INPUT RECORDS: Begin

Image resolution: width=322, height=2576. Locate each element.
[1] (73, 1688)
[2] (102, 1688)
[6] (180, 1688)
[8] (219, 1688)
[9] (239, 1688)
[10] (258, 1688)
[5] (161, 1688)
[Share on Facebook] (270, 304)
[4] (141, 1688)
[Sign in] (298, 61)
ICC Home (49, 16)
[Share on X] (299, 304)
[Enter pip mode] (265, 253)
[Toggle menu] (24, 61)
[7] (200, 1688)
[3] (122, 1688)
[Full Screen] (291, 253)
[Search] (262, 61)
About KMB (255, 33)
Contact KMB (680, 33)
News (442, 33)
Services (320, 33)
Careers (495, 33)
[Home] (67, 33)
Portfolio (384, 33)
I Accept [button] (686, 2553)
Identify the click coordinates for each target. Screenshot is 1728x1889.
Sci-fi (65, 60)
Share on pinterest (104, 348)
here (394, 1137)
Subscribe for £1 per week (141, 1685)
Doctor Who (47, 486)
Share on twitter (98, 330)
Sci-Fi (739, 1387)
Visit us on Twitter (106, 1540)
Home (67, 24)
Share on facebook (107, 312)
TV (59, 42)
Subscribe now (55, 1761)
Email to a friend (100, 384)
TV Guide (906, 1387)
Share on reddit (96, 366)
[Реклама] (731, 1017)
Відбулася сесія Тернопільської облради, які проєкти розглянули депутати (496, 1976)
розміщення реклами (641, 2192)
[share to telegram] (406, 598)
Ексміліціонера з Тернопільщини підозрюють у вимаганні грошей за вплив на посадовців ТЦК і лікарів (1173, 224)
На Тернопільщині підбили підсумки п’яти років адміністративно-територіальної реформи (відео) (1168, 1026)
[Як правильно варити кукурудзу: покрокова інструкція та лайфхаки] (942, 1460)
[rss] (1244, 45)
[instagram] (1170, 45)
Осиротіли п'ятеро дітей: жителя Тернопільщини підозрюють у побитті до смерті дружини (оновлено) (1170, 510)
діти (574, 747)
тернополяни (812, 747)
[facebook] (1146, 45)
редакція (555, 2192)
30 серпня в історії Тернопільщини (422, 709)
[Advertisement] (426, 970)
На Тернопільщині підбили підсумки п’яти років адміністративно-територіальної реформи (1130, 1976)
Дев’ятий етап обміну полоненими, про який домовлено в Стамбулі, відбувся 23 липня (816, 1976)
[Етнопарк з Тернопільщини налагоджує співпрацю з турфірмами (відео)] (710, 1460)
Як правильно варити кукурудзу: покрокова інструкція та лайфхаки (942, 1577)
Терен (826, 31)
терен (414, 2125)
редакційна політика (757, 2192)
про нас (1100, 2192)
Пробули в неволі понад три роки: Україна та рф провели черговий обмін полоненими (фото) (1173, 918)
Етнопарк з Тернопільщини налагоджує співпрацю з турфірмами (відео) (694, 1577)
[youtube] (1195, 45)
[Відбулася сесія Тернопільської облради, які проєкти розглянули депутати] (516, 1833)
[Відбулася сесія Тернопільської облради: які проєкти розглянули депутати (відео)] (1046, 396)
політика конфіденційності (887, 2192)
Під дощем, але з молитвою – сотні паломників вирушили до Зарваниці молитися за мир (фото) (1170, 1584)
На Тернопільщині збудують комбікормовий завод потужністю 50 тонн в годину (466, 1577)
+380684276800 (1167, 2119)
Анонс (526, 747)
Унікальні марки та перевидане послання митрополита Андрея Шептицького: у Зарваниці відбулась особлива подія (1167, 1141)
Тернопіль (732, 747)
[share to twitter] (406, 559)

INPUT RECORDS: End

THE PROBLEM >> Each record is to be restated word for word.

OUTPUT >>
Image resolution: width=322, height=2576. Locate each element.
[1] (73, 1688)
[2] (102, 1688)
[6] (180, 1688)
[8] (219, 1688)
[9] (239, 1688)
[10] (258, 1688)
[5] (161, 1688)
[Share on Facebook] (270, 304)
[4] (141, 1688)
[Sign in] (298, 61)
ICC Home (49, 16)
[Share on X] (299, 304)
[Enter pip mode] (265, 253)
[Toggle menu] (24, 61)
[7] (200, 1688)
[3] (122, 1688)
[Full Screen] (291, 253)
[Search] (262, 61)
About KMB (255, 33)
Contact KMB (680, 33)
News (442, 33)
Services (320, 33)
Careers (495, 33)
[Home] (67, 33)
Portfolio (384, 33)
I Accept [button] (686, 2553)
Identify the click coordinates for each target. Screenshot is 1728x1889.
Sci-fi (65, 60)
Share on pinterest (104, 348)
here (394, 1137)
Subscribe for £1 per week (141, 1685)
Doctor Who (47, 486)
Share on twitter (98, 330)
Sci-Fi (739, 1387)
Visit us on Twitter (106, 1540)
Home (67, 24)
Share on facebook (107, 312)
TV (59, 42)
Subscribe now (55, 1761)
Email to a friend (100, 384)
TV Guide (906, 1387)
Share on reddit (96, 366)
[Реклама] (731, 1017)
Відбулася сесія Тернопільської облради, які проєкти розглянули депутати (496, 1976)
розміщення реклами (641, 2192)
[share to telegram] (406, 598)
Ексміліціонера з Тернопільщини підозрюють у вимаганні грошей за вплив на посадовців ТЦК і лікарів (1173, 224)
На Тернопільщині підбили підсумки п’яти років адміністративно-територіальної реформи (відео) (1168, 1026)
[Як правильно варити кукурудзу: покрокова інструкція та лайфхаки] (942, 1460)
[rss] (1244, 45)
[instagram] (1170, 45)
Осиротіли п'ятеро дітей: жителя Тернопільщини підозрюють у побитті до смерті дружини (оновлено) (1170, 510)
діти (574, 747)
тернополяни (812, 747)
[facebook] (1146, 45)
редакція (555, 2192)
30 серпня в історії Тернопільщини (422, 709)
[Advertisement] (426, 970)
На Тернопільщині підбили підсумки п’яти років адміністративно-територіальної реформи (1130, 1976)
Дев’ятий етап обміну полоненими, про який домовлено в Стамбулі, відбувся 23 липня (816, 1976)
[Етнопарк з Тернопільщини налагоджує співпрацю з турфірмами (відео)] (710, 1460)
Як правильно варити кукурудзу: покрокова інструкція та лайфхаки (942, 1577)
Терен (826, 31)
терен (414, 2125)
редакційна політика (757, 2192)
про нас (1100, 2192)
Пробули в неволі понад три роки: Україна та рф провели черговий обмін полоненими (фото) (1173, 918)
Етнопарк з Тернопільщини налагоджує співпрацю з турфірмами (відео) (694, 1577)
[youtube] (1195, 45)
[Відбулася сесія Тернопільської облради, які проєкти розглянули депутати] (516, 1833)
[Відбулася сесія Тернопільської облради: які проєкти розглянули депутати (відео)] (1046, 396)
політика конфіденційності (887, 2192)
Під дощем, але з молитвою – сотні паломників вирушили до Зарваниці молитися за мир (фото) (1170, 1584)
На Тернопільщині збудують комбікормовий завод потужністю 50 тонн в годину (466, 1577)
+380684276800 (1167, 2119)
Анонс (526, 747)
Унікальні марки та перевидане послання митрополита Андрея Шептицького: у Зарваниці відбулась особлива подія (1167, 1141)
Тернопіль (732, 747)
[share to twitter] (406, 559)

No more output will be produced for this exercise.